Set problem: From the notes on feature generation and pruning, list every reason the authors give for building the s-friend graph from only the remaining features.

Passage provided:
....

2. Recursive feature generation:
Once a feature is pruned, we do not use it to generate new features in the next
iteration. This is a time-efficient choice. A conservative method is to use all
features to generate the next round features. There exists cases where a pruned
feature can generate new recursive features which are not correlated with any
old features. In our time-efficient method, these useful features will never be
generate. So we might omit some useful features. However, using all features to
generate next round features will cause exponential increasing complexity. In a
large scale graph, this is unacceptable.

3. Pruning features:
We only use those remained features to build the s-friend graph. Another choice
is using all features to build the s-friend graph. If feature A is round-one, 
feature B is round-two and feature C is round-three. At round 2, A and B are
friend so B is pruned. At round 3, C is friend of B but not a friend of A. In 
our method, we do not use B in the round 3 s-friend graph, so C cannot link A
and will not be pruned. In the alternate method, B will be used in the round-3
s-friend graph, so A-B-C will be in on connected component, C will be pruned.
Our choice is based on the consideration of eliminate the s-friend chain, more
conservative on feature pruning (we are not conservative in feature generation,
so this part is a neutralization for that part) and more efficient (using less
features in the s-friend graph).

....

Data excerpt:
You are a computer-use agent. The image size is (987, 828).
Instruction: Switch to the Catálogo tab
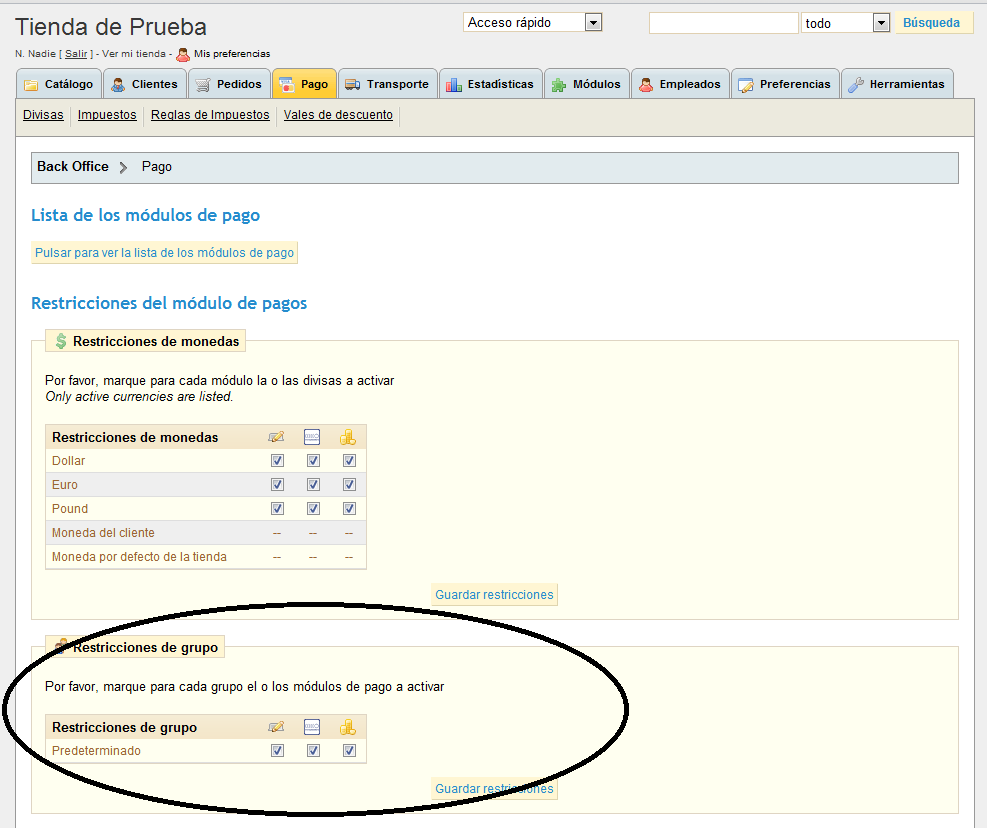point(59,84)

....

Written answer:
- It eliminates the s-friend chain.
- It is more conservative on feature pruning, which offsets their less conservative feature generation.
- It is more efficient because fewer features are used in the s-friend graph.